Attention deficit/hyperactivity disorder (AD/HD) is classified by the Diagnostic and Statistical Manual of Mental Disorders--Fourth Edition (DSM-IV) as a mental disorder primarily characterized by a "persistent pattern of inattention and/or hyperactivity-impulsivity that is more frequent and severe than is typically observed in individuals at a comparable level of development." The DSM IV explicitly defines the meaning of the term "disorder." (1)
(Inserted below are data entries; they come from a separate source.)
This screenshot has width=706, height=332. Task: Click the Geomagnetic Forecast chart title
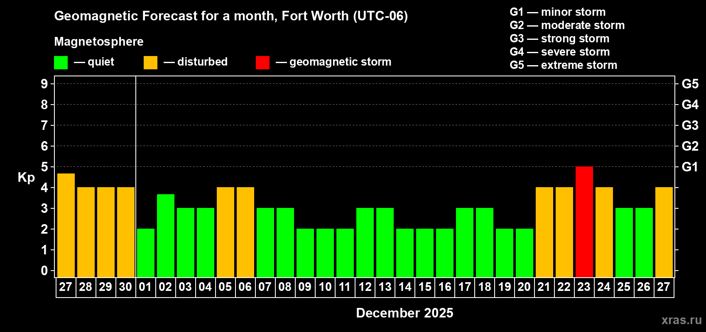(x=231, y=16)
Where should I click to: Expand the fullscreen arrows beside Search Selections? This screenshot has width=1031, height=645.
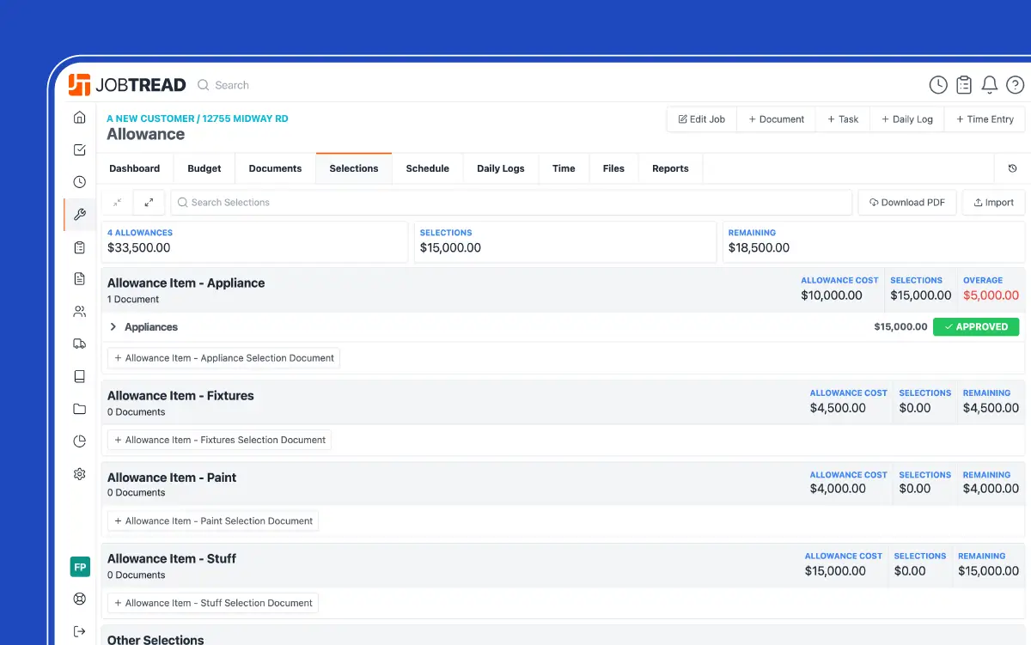pyautogui.click(x=149, y=202)
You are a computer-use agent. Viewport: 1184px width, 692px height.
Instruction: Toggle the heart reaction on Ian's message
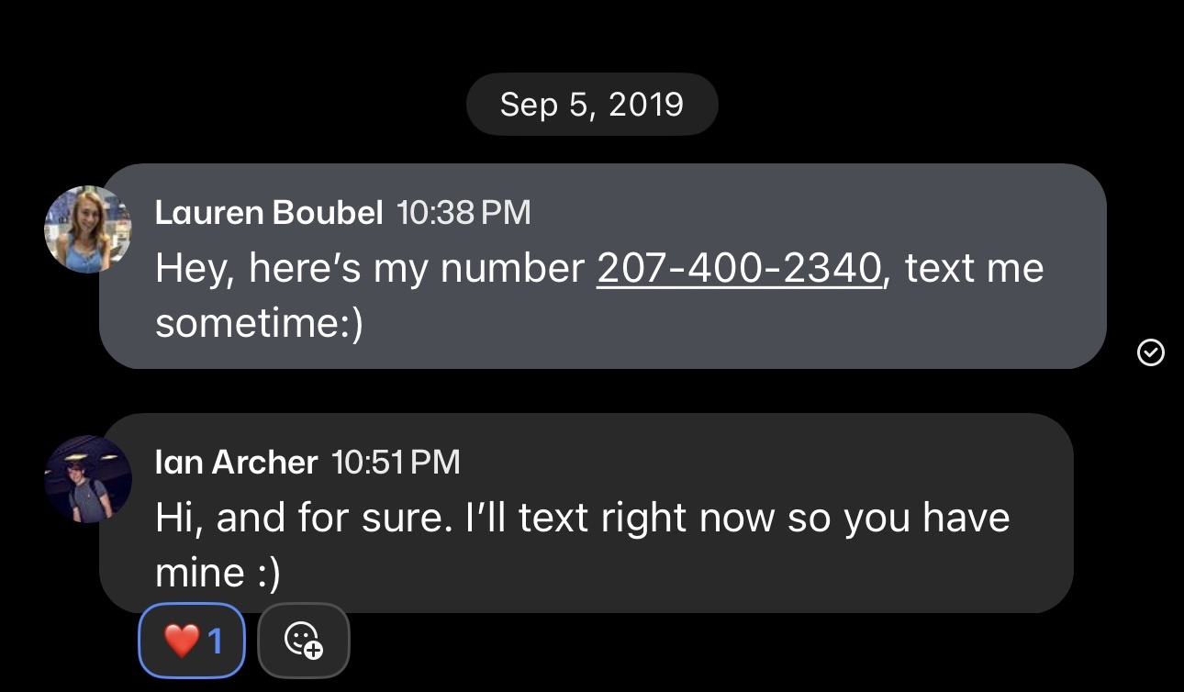pos(192,640)
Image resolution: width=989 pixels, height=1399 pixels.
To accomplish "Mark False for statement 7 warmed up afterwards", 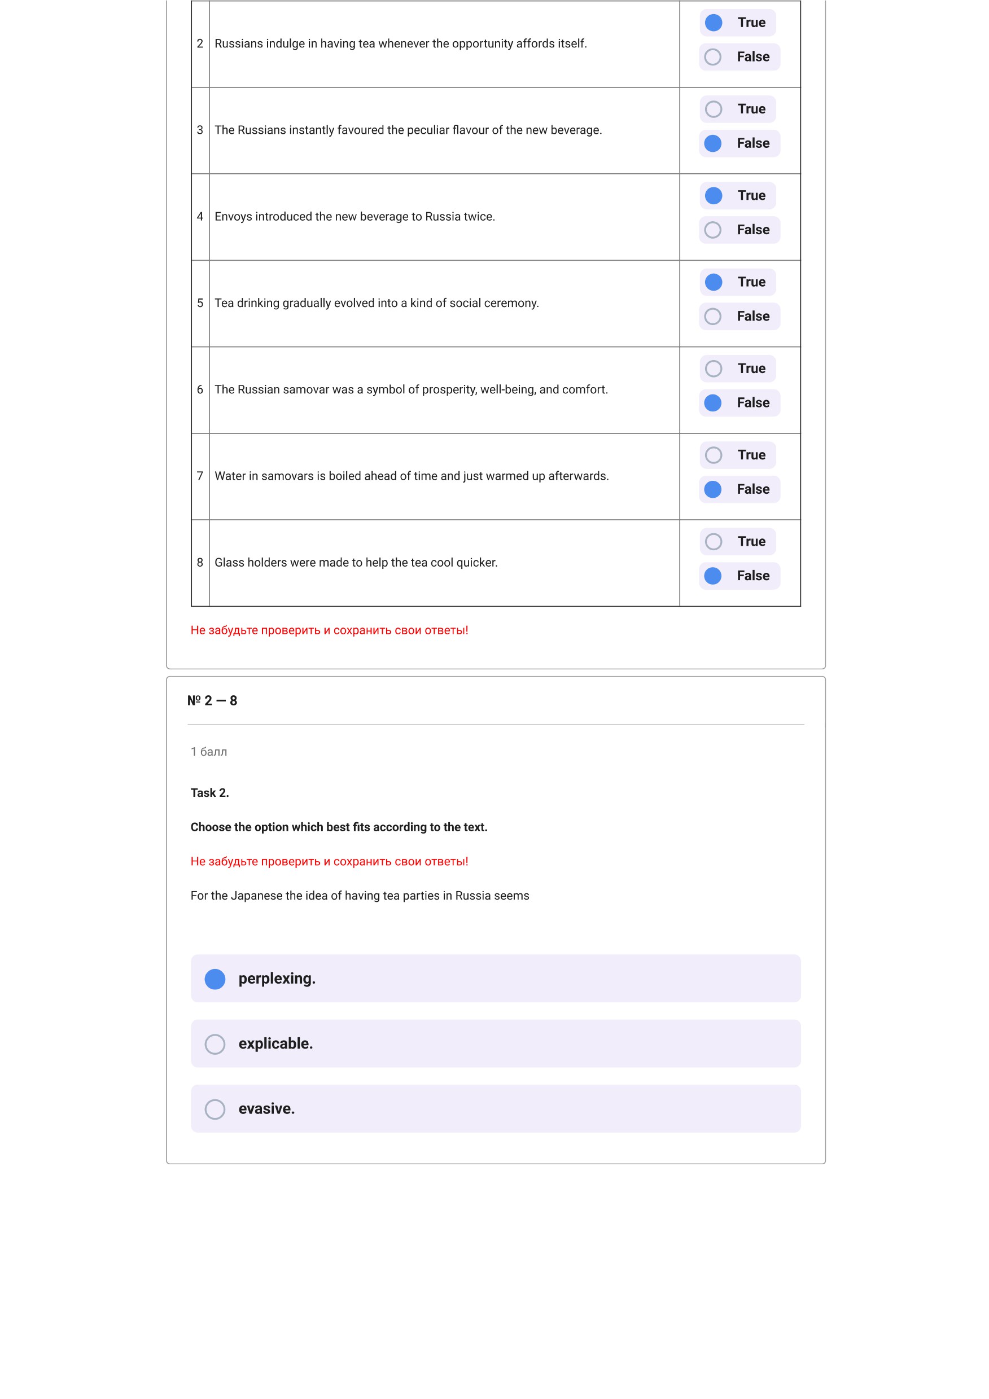I will (739, 489).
"In DSM-IV, each of the mental disorders is conceptualized as a clinically significant behavioral or psychological syndrome or pattern that occurs in an individual and that is associated with present distress (e.g., a painful symptom) or disability (i.e., impairment in one or more important areas of functioning).... Whatever its original cause, it must currently be considered a manifestation of a behavioral, psychological, or biological dysfunction in the individual.... In DSM-IV, there is no assumption that each category of mental disorder is a completely discrete entity with absolute boundaries dividing it from other mental disorders or from no mental disorder. There is also no assumption that all individuals described as having the same mental disorder are alike in all important ways. The clinician using the DSM-IV should therefore consider that ... individuals sharing a diagnosis are likely to be heterogeneous even in regard to the defining features of the diagnosis and that boundary cases will be difficult to diagnose in any hut a probabilistic fashion."
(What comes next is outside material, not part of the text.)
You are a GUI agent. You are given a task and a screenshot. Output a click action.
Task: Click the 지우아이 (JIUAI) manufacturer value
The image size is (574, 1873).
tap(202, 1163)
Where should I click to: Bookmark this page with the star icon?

Although individuals diagnosed with AD/ HD share a similar range of outward behavioral symptoms, the underlying causalities are "likely to be heterogeneous," (2) a term defined as "of unlike natures, composed of unlike substances" and "consisting of dissimilar or diverse ingredients or constituents." (3) Such heterogeneity could be within biological, psychological, and/or social levels of organization (The Biopsychosocial Model) (4) or could vary widely within each level of organization for each individual with AD/HD. At least at the biological level of the biopsychosocial model, an extensive literature review by Kidd strongly supports a heterogeneous molecular etiology for AD/HD, with each individual likely to have a unique array of abnormalities expressed symptomatically as AD/HD. (5)

There is a complex body of information suggesting multiple, heterogeneous, biochemical etiologies for AD/HD. For purposes of discussion and clinical utility, the information can be assembled into eight general etiological categories: (1) food and additive allergies; (6-25) (2) heavy metal toxicity and other environmental toxins; (26-36) (3) low-protein, high-carbohydrate diets; (37-39) (4) mineral imbalances; (40-52) (5) essential fatty acid (EFA) and phospholipid deficiencies; (53-57) (6) amino acid deficiencies; (58-63) (7) thyroid disorders; (64-67) and (8) B-vitamin and phytonutrient deficiencies. (68-74)
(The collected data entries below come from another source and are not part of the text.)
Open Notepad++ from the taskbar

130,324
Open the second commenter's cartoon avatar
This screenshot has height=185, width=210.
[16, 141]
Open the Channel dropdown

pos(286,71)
Each of the publications noted above examines only the relationship of AD/HD to a single or a few risk factors. Furthermore, within each etiological category, the studies primarily examine only the relationship of AD/HD to a single or a few variables within each category. Exemplary variables included, but were not limited to, various food and additive allergies, two toxic metals (aluminum and lead), several B-vitamin (B1, B3, and B6) deficiencies, several amino acid (tryptophan, tyrosine, and D- and L-phenylalanine) deficiencies, thyroid abnormalities, a high-carbohydrate and low-protein diet, endogenous protein and carbohydrate metabolic abnormalities, EFA deficiencies of the omega-3 series, and abnormalities in several essential minerals (iron, selenium, zinc, copper, phosphorus, calcium, and magnesium).